On venait d'instituer, dans toutes les villes de quelque importance, des écoles centrales où devaient être enseignés les éléments des sciences. L'oncle de Poisson, le docteur Lenfant, prescrivit à ses élèves de suivre le cours d'Histoire naturelle. L'un d'eux, se trompant d'heure, entra dans la salle au moment où avait lieu la leçon de Mathématiques. Peu gâté comme nombre d'élèves, le professeur, M. Billy, n'eut garde de laisser échapper l'intrus. Celui-ci ayant fait à ses camarades le récit de son aventure, l'indication des questions traitées éveilla chez Poisson une curiosité qui l'entraîna de suite chez M. Billy. Du premier coup, il y fit preuve d'un tel instinct de l'Analyse, que le maître en conçut les plus vives espérances; aussi, sur la promesse que trois années au plus suffiraient pour mettre l'élève au courant des Sciences mathématiques et physiques, la famille se décida-t-elle, non sans répugnance, à autoriser un changement d'études.

M. Billy ne s'était pas trop avancé; car au bout de deux ans, en 1798, après avoir remporté tous les prix de sa classe, Poisson se trouvait en mesure de passer l'examen pour l'admission à l'École Polytechnique. Cependant on gardait, autour de lui, bien peu de confiance dans le résultat, et comme le candidat, toujours modeste, n'avait rien dit pour se faire valoir, il essuya sans doute plus d'un reproche, durant ses six semaines de vacances à Pithiviers où, par une vraie fatalité, une lettre qui devait calmer les appréhensions de la famille se trouva déchirée et illisible, juste à l'endroit où elle faisait part de l'heureuse impression ressentie par l'examinateur. Enfin la liste parut. Poisson y était classé le premier hors ligne!

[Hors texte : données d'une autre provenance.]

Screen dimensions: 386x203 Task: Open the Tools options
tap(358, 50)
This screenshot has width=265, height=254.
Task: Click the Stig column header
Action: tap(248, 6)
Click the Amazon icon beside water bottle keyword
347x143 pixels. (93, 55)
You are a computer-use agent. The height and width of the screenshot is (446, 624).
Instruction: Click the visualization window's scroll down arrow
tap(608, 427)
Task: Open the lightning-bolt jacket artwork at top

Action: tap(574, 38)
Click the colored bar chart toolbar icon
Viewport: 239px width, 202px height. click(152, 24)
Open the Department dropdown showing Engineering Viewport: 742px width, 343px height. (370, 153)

Il lui restait encore quelques épreuves à traverser. En premier lieu, sa mère était trop pauvre pour rien ajouter à l'allocation réglementaire des Polytechniciens, alors réduite à 98 centimes par jour, en sus d'une indemnité de logement de six francs par mois. Si merveilleusement disposé aux privations que fût Poisson, cette pénurie pouvait le détourner de la carrière, ou du moins la lui rendre assez pénible pour que le travail en souffrit. Mais ses camarades n'avaient pas été longtemps à deviner ce que la science était en droit d'attendre de leur condisciple qui, dès son entrée, avait fait ce coup de maître, d'apporter à Lagrange une démonstration remarquablement simplifiée du théorème de Bézout sur l'élimination. Aussi raconte-t-on que les élèves se cotisèrent pour le retenir plus sûrement au milieu d'eux [Nous empruntons ce détail au discours que M. Cousin prononça, comme Ministre de l'Instruction publique, lors des funérailles de Poisson]. Touchant témoignage d'une confraternité aussi ancienne que l'Ecole, et dont la tradition est demeurée constamment vivace!

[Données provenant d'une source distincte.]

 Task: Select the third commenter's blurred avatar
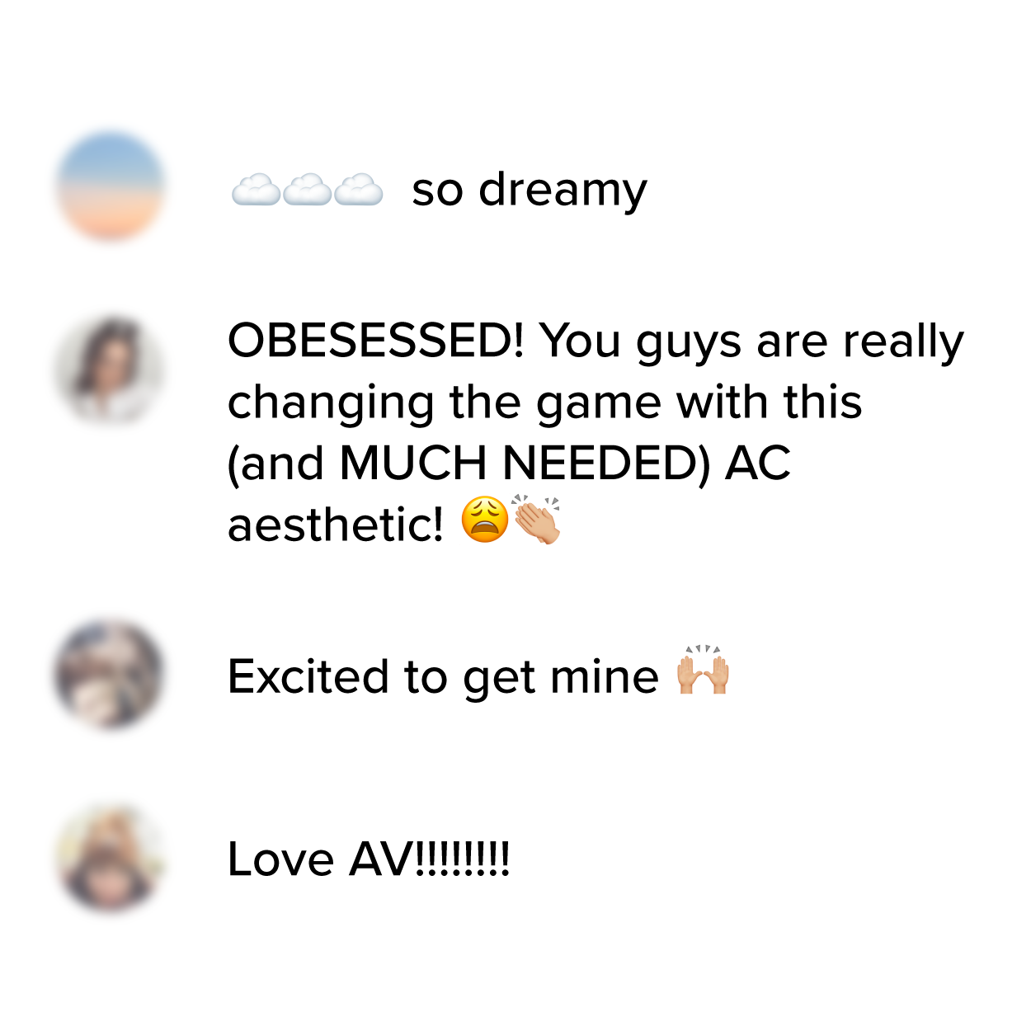(111, 674)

Un autre écueil se dressait encore sur la route du polytechnicien. La nature ne l'avait pas mieux fait pour les travaux graphiques que pour les opérations chirurgicales. De nos jours, peut-être, un tel vice passerait pour rédhibitoire. Mais on était aux temps héroïques de l'institution. Les grands et larges esprits qui présidaient à ses destinées n'hésitèrent pas à admettre une exception que justifiait à leurs yeux l'intérêt de la science, et Poisson fut exempté du dessin, comme plus tard il devait être, à l'unanimité, dispensé de l'examen d'admission aux services publics.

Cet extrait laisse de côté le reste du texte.